GIVEN ENTRIES >>
____

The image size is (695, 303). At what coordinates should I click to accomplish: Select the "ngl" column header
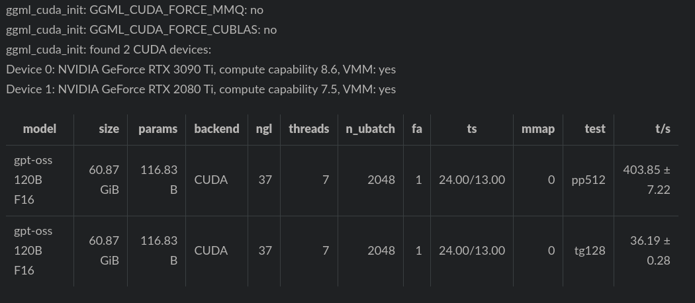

____

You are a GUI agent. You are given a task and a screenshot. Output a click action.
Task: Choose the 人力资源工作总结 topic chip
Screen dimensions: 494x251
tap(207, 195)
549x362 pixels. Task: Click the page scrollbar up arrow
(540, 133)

____

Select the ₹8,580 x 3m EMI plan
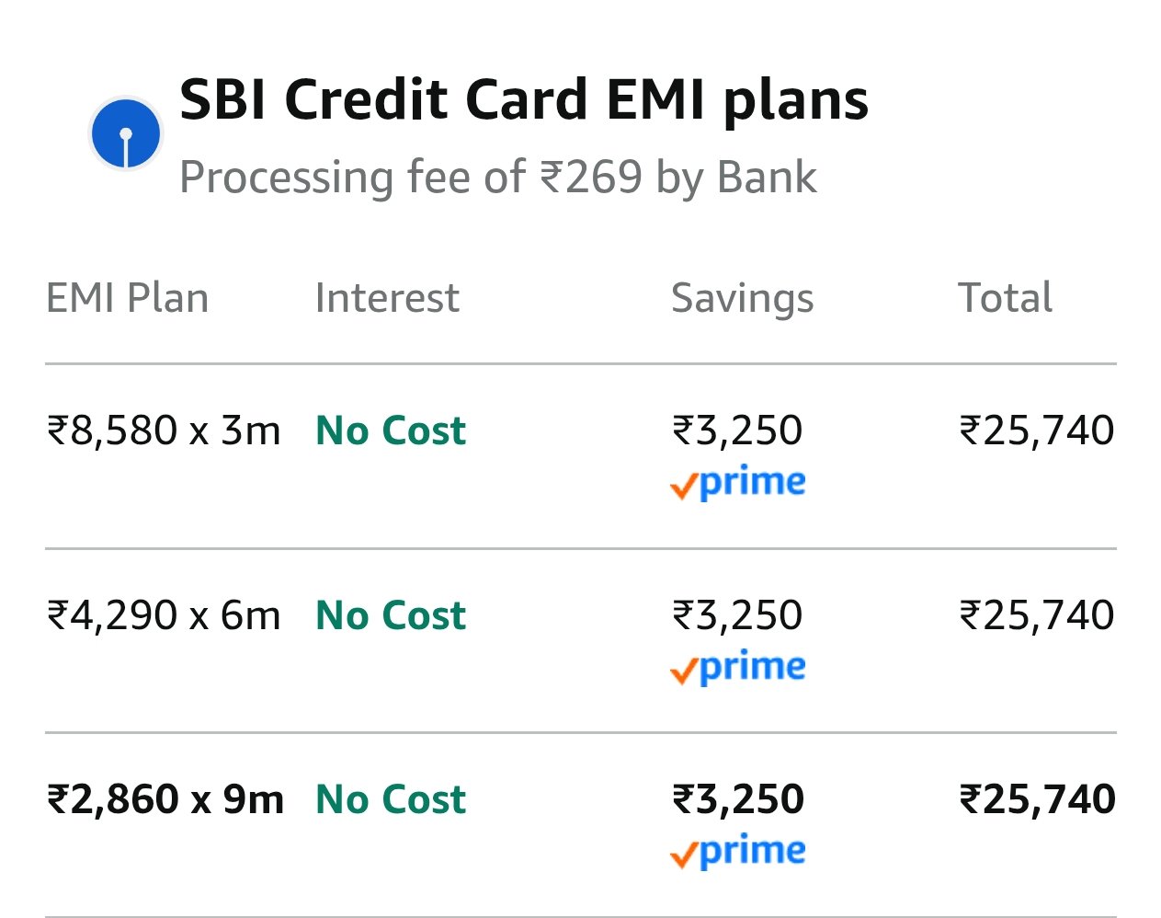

____

YOUR ASSIGNMENT >> If a line in the data contains the string "Select", copy it.

EXPECTED OUTPUT >>
The image size is (695, 303). At what coordinates should I click to accomplish: Select the "ngl" column header
Select the ₹8,580 x 3m EMI plan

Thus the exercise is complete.